Use schema registry in Java with Aiven for Apache Kafka®#

Aiven for Apache Kafka® provides the schema registry functionality via Karapace, including the possibility to store, retrieve a schema, and also evolve it without needing to rebuild existing Consumers and Producers code.

Note

To use the schema registry functionality exposed by Karapace, you need to enable the Schema Registry (Karapace) functionality for the Aiven for Apache Kafka instance selected from the Aiven console, service Overview tab.

The following steps are required in Java to make use of schema registry:

Create version 1 of a schema
Use Apache Avro to compile the schema
Create consumer and producer that utilize Aiven for Apache Kafka and Schema Registry

Prerequisites#

To be able to produce and consume data in Java from an Aiven for Apache Kafka service you need to create a Keystore and Truststore containing the SSL certificates.

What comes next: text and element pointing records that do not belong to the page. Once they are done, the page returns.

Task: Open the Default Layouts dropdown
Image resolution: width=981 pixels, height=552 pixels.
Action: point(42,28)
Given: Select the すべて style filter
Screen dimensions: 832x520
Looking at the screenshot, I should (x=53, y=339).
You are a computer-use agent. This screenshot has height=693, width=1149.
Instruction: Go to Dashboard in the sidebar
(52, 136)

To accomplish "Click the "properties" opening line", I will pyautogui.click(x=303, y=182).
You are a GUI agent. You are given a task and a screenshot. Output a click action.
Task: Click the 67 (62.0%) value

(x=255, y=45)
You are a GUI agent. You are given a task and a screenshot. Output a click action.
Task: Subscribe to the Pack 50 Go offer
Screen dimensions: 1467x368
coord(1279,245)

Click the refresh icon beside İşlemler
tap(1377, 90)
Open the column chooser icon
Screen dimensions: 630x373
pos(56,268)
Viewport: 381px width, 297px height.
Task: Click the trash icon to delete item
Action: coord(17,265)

You can do it manually by downloading the certificates and composing the files locally on your machine or using the dedicated Aiven CLI command.

Variables#

These are the placeholders you will need to replace in the code sample:

Variable	Description
`BOOTSTRAPSERVERS`	Service URI for Kafka connection, can be obtained from the Aiven console, service Overview tab
`KEYSTORE`	Path to the keystore
`KEYSTOREPASSWORD`	Password for the keystore
`TRUSTSTORE`	Path to the truststore
`TRUSTSTOREPASSWORD`	Password for the truststore
`SSLKEYPASSWORD`	The password of the private key in the key store file
`SCHEMAREGISTRYURL`	Service Registry URI for Apache Kafka connection
`SCHEMAREGISTRYUSER`	Service Registry username, can be obtained from the Aiven console, service Overview tab
`SCHEMAREGISTRYPASSWORD`	Service Registry password, can be obtained from the Aiven console, service Overview tab
`TOPIC_NAME`	Apache Kafka topic name to use

Create version 1 of the Avro schema#

To create an Avro schema, you need a definition file. As example you can use a click record schema defined in JSON and stored in a file named ClickRecord.avsc containing the following:

{"type": "record",
  "name": "ClickRecord",
  "namespace": "io.aiven.avro.example",
  "fields": [
     {"name": "session_id", "type": "string"},
     {"name": "browser", "type": ["string", "null"]},
     {"name": "campaign", "type": ["string", "null"]},
     {"name": "channel", "type": "string"},
     {"name": "referrer", "type": ["string", "null"], "default": "None"},
     {"name": "ip", "type": ["string", "null"]}
  ]
}

The JSON configuration above defines a schema named ClickRecord in the namespace io.aiven.avro.example with fields session_id, browser, campaign, channel, referrer and ip and related data types.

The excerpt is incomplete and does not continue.